Cuando nos ponemos en el lugar correspondiente para visualizar las temáticas y, por ende, las analizamos, recién nos damos cuenta que finalmente la decisión de jugar pasa por aceptar esto como un trabajo, y al hacerlo, cómo esto fácilmente se puede volver en contra de la vida apacible que la mayoría de las personas cree ver en un futbolista desde afuera.

Es cierto que al ser un entretenimiento universal y el deporte que más atractivo lúdico y mercantil tiene, se transforma en un gatillo cómodo de disparar para el placer de un joven, de cualquier joven amante de este deporte diría yo. Sin embargo, no es hasta integrarse plenamente en el profesionalismo, dejando el ‘amateurismo’ atrás, que la verdad llama a la puerta de cada uno.

En la lógica ansiedad de los inicios todo es color de rosas, las promesas son contagiosas, el presente una bendición, y el futuro la panacea que prometen los oportunistas del caso o el propio círculo de quienes rodean al crack en potencia. Pero, la adultez deportiva llega un día y con ella la realidad, donde el juego se ha vuelto un trabajo, y este un hartazgo.

Dentro de esa jaula, pocos son los beneficiados que salen indemnes del dolor. En ese mundo masificado por profesionales del fútbol, me atrevería a decir que no muchos son los que esquivan exitosamente la desilusión. Hay quienes sufren a pesar de la fama y quienes cohabitan con ella a cambio de bienestares y compromisos ineludibles. Muchos están ‘quemados’ y la elección, si de ellos dependiera, sería la de desaparecer de la noche a la mañana ante el menor descuido de sus carceleros.

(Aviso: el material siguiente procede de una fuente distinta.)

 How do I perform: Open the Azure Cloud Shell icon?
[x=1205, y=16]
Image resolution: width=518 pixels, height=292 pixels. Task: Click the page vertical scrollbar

Atrapados como están, intentan salvar lo que queda de ellos haciendo lo que mejor saben hacer: jugar al fútbol. A partir de allí esto se concibe como una premisa a la cual se aferran y de la que ya no podrán evadirse en ningún aspecto independiente de sus vidas. 

Andrés Iniesta se ‘atrevió’ al desafío de una foto ‘personalizada’ para el día de Reyes que poco más y le cuesta ser decapitado por los medios. Esa es la prisión en la que un juego se ha transformado a través del trabajo y en la que, por desgracia, viven los involucrados al mundo del fútbol.